# How to copy sheet code and macros from one workbook to another?



## fraz627 (Jan 6, 2023)

How would I go about coping the sheet code (just the code) and macros to another workbook?


----------



## Micron (Jan 6, 2023)

Wouldn't it be easier to just copy the workbook and remove all the data/formatting from the new file. Unless you find code that does what you're asking, it would take maybe 20 times longer to write it than doing that. Or you could open each sheet, copy & paste to new sheets one by one. AFAIK, those 'macros' would automatically be registered when you compile the project.


----------



## fraz627 (Jan 7, 2023)

what I would like to do is have the sheet code, and macros enhance an individual pre existing sheet.


----------



## Micron (Jan 7, 2023)

Assuming you know how to open the vb editor, I would just copy the code (which is the same thing as a macro in Excel as far as I'm concerned) and paste into the sheet module of the target workbook. You might have to worry about things like sheet names and ranges that might be hard coded.


----------



## fraz627 (Jan 7, 2023)

Thanks that will work for sheet code but I forgot to mention User forms using a macro


----------



## Micron (Sunday at 12:29 AM)

Then unless you have a copy of that user form with the same name in the new wb you don't need it? If you're saying you want to copy the form as well as its code then I don't know how that might be done in Excel. Easy to do in Access. Maybe you copy the whole workbook and edit/strip out the code/forms that you don't need in the copy?


----------



## Alex Blakenburg (Sunday at 7:25 AM)

For standard modules, class modules & forms, the quickest way is probably to have both workbooks open and in the VBA editor drag the module from the current workbook to the target workbook

Option 2 in the web page > How to Copy or Import VBA Code to Another Workbook - Excel Campus

For ThisWorkbook & Sheet modules you will need to copy paste the actual code (or export and import it but that seems a longer process)


----------



## Micron (Sunday at 11:41 AM)

If you want all of the code, that's faster than just copying the whole workbook?
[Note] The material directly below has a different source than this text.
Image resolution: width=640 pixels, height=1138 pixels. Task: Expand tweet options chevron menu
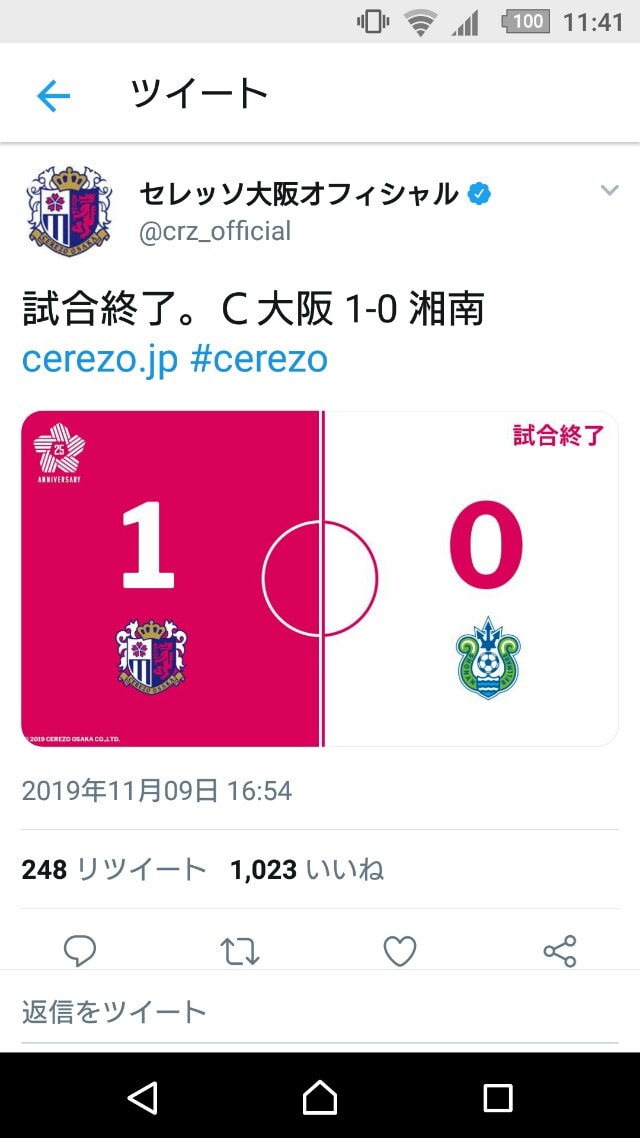[x=610, y=190]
All the code would be in the copy, no?


----------



## Alex Blakenburg (Sunday at 8:50 PM)

Micron said:


> If you want all of the code, that's faster than just copying the whole workbook? All the code would be in the copy, no?


You are of course correct, all the code would be in the copy but the OP has indicated the time saving will most likely be lost due to having to recreate sheets that are to be retained in the target workbook.


----------